Research Experience
Unsupervised Image Captioning
- Unsupervised Image Captioning Method Based on the Extension of Object Features, 04/2023 - 02/2024
- Proposed an unsupervised image captioning method based on object feature extension to address the problem of insufficient object features when constructing pseudo image-caption data.
- Mined images from the MS-COCO dataset which contain certain objects corresponding to the sentences.
- Proposed a novel object feature extension network to expand the original small amount of object features and construct a complete pseudo image feature that matches the given text, effectively enriching the object visual information in the task of unsupervised image captioning.
- Fed the expanded object features into the transformer network for generating predicted sentences.
- This method effectively improves the quality of the captioning model, enabling it to achieve optimal performance in most evaluation metrics.
Supervised Image Captioning
- Fusion Transformer for Image Captioning, 02/2022 - 09/2022
- Proposed a novel fusion transformer network to fuse two types of visual features (region and grid features) considering multi-angle spatial relationships between objects.
- Devised a modified multi-head self-attention that simultaneously contains relative directional relations, absolute information and relative positional information to enhance the orientation perception between visual features.
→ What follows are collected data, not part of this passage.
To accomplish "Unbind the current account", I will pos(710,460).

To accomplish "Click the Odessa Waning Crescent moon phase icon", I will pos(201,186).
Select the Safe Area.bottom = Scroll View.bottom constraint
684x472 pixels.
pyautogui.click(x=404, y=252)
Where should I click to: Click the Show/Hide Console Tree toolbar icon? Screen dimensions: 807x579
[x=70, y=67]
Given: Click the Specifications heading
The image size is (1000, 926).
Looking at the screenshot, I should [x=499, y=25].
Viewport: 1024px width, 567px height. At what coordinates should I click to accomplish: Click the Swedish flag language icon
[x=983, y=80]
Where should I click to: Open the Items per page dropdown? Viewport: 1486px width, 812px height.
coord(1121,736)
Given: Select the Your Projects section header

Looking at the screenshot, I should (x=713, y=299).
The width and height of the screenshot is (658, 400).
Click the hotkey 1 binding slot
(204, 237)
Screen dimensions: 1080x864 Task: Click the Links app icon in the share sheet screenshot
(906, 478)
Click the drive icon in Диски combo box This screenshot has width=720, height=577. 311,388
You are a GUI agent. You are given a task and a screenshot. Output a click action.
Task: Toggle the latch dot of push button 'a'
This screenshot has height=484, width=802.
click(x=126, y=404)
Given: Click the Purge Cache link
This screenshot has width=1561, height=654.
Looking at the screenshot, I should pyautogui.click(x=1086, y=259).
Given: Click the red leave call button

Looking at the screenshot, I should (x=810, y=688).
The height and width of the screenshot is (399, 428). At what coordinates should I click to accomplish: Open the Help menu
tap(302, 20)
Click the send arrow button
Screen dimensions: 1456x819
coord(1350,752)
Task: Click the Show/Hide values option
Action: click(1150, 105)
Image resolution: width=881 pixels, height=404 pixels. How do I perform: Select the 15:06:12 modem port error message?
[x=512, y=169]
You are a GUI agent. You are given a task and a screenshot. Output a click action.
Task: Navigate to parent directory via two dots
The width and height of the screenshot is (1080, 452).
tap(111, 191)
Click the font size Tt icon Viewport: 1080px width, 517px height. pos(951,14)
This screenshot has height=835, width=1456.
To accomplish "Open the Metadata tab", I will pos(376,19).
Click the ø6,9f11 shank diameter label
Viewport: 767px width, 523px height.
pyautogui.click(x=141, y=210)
- Implemented a fusion attention to thoroughly integrate the two types of visual features with word representations in an interlaced way.
- Employed a fusion gate operation module to provide sophisticated control for the forward propagation of multimodal information as well as their backpropagating gradients.
- Further Improvement for Fusion Transformer, 09/2022 - 01/2023
- Utilized segmentation features, which retains the spatial structure information of the original image, to substitute the original region features in order to be fused with the grid features more easily.
- Performed competitively on various evaluation metrics, e.g., 134.7 CIDEr on COCO Karpathy test split.
Crawling and Visualization Analysis
- Crawling and Visualization Analysis System for Movie Website Data, 01/2021 - 5/2021
- Designed a crawler and visualization analysis system that takes Douban Top250 Movies’ information as research objects.
- Utilized XML Path Language to crawl basic information and short comments of classic movies on the Top250 film list, and stored the information into a database.
- Obtained the target data from the database and filtered the short comments by constructing a stop word dictionary and an emotional dictionary.
- Employed the Naive Bayes model to classify the sentiment of short comments.
- Implemented the visual statistical display of the basic information and short comments of movies through Apache ECharts.